La consecuencia, enseña Agustín, es que muchos pecadores que podrían haberse arrepentido si se les hubiera advertido, acabarán condenados por ello. Y quienes no les advirtieron sufrirán junto a ellos al menos castigos temporales, porque estaban demasiado apegados a las comodidades de esta vida como para ayudar a otros a prepararse para la próxima. Escribe Agustín:
En consecuencia, me parece que ésta es una de las principales razones por las que los buenos son castigados junto con los malvados, cuando Dios se complace en visitar con castigos temporales las costumbres despilfarradoras de una comunidad. Se les castiga juntos, no porque hayan pasado una vida igualmente corrompida, sino porque tanto los buenos como los malos, aunque no igualmente con ellos, aman esta vida presente; mientras que deberían abaratarla, para que los malos, siendo amonestados y reformados por su ejemplo, puedan aferrarse a la vida eterna... Mientras vivan, sigue siendo incierto que no lleguen a tener una mente mejor. Estos egoístas tienen más motivos para temer que aquellos a los que se les dijo por medio del profeta: "Pero si el centinela ve venir la espada y no toca la trompeta, y el pueblo no es advertido, y una espada viene y se lleva a uno de entre ellos, él será llevado por su iniquidad; pero yo demandaré su sangre de mano del centinela" (Ezequiel 33:6).

En el capítulo 10, Agustín insiste en el tema de que el tesoro de los cristianos se encuentra en el cielo y no en ninguno de los bienes de esta vida, y que, en consecuencia, ningún sufrimiento mundano puede perjudicarlos realmente. Escribe:
Deben soportar todos los tormentos, si es necesario, por amor a Cristo; para que se les enseñe a amar más bien a Aquel que enriquece con la felicidad eterna a todos los que sufren por Él, y no a la plata y al oro, por los que es lamentable sufrir, tanto si los conservan diciendo una mentira como si los pierden diciendo la verdad.
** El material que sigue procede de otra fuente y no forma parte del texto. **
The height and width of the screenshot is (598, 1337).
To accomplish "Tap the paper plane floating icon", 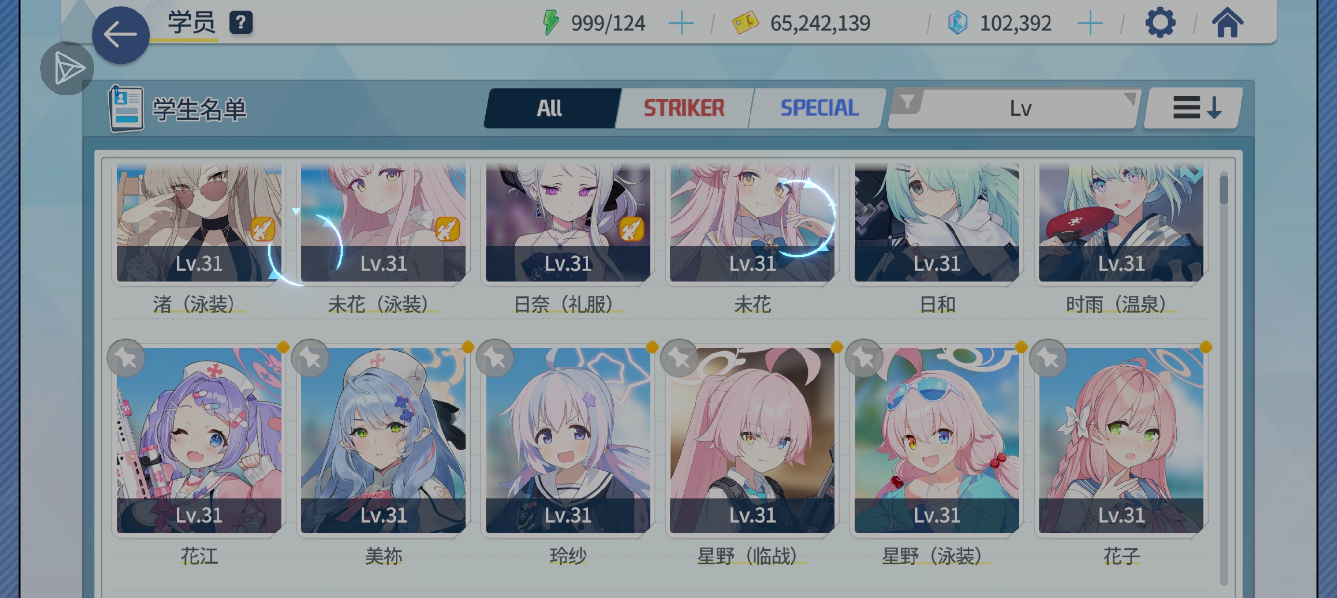I will click(67, 69).
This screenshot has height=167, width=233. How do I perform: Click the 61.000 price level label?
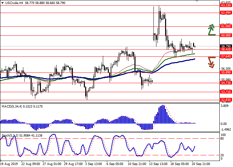pyautogui.click(x=226, y=26)
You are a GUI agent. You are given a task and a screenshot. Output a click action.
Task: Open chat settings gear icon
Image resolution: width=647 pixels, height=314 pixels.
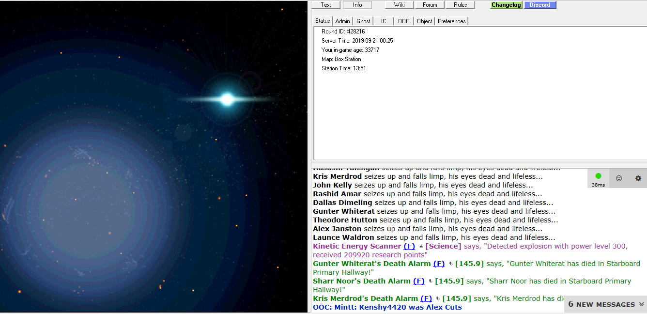638,178
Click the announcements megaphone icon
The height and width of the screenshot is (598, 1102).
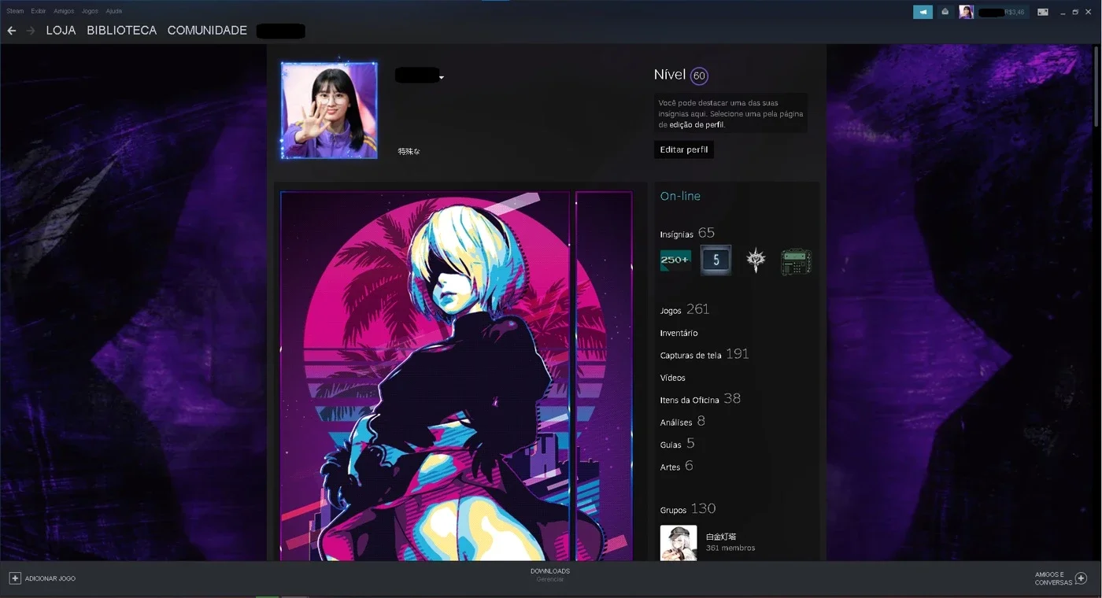[x=923, y=12]
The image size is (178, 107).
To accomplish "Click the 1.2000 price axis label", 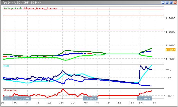I will pos(170,18).
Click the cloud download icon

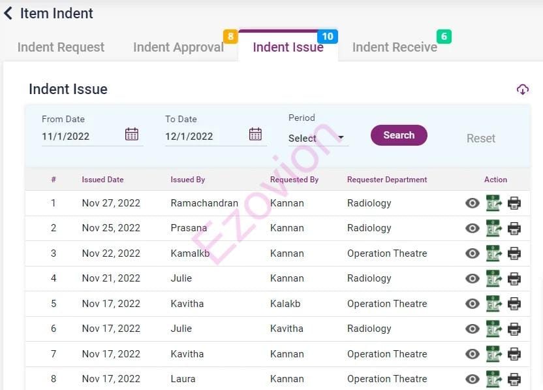coord(522,89)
Pues bajo estas torturas nadie pierde a Cristo por confesarlo...
Como indica esta última observación, la pérdida de las bendiciones mundanas -bienes materiales, reputación, amistades, salud, sustento, incluso la vida misma- es permitida por Dios para que aprendamos a no aferrarnos a estas cosas a expensas de la visión beatífica, cuyo valor supera todo lo demás. Por lo tanto, Dios sólo permite el sufrimiento no a pesar de su bondad, sino precisamente por su bondad. Como dice Agustín, no hay "ningún mal que le suceda al fiel y al piadoso que no se pueda convertir en beneficio", de modo que, con San Pablo, "sabemos que todas las cosas cooperan para el bien de los que aman a Dios" (Romanos 8:28).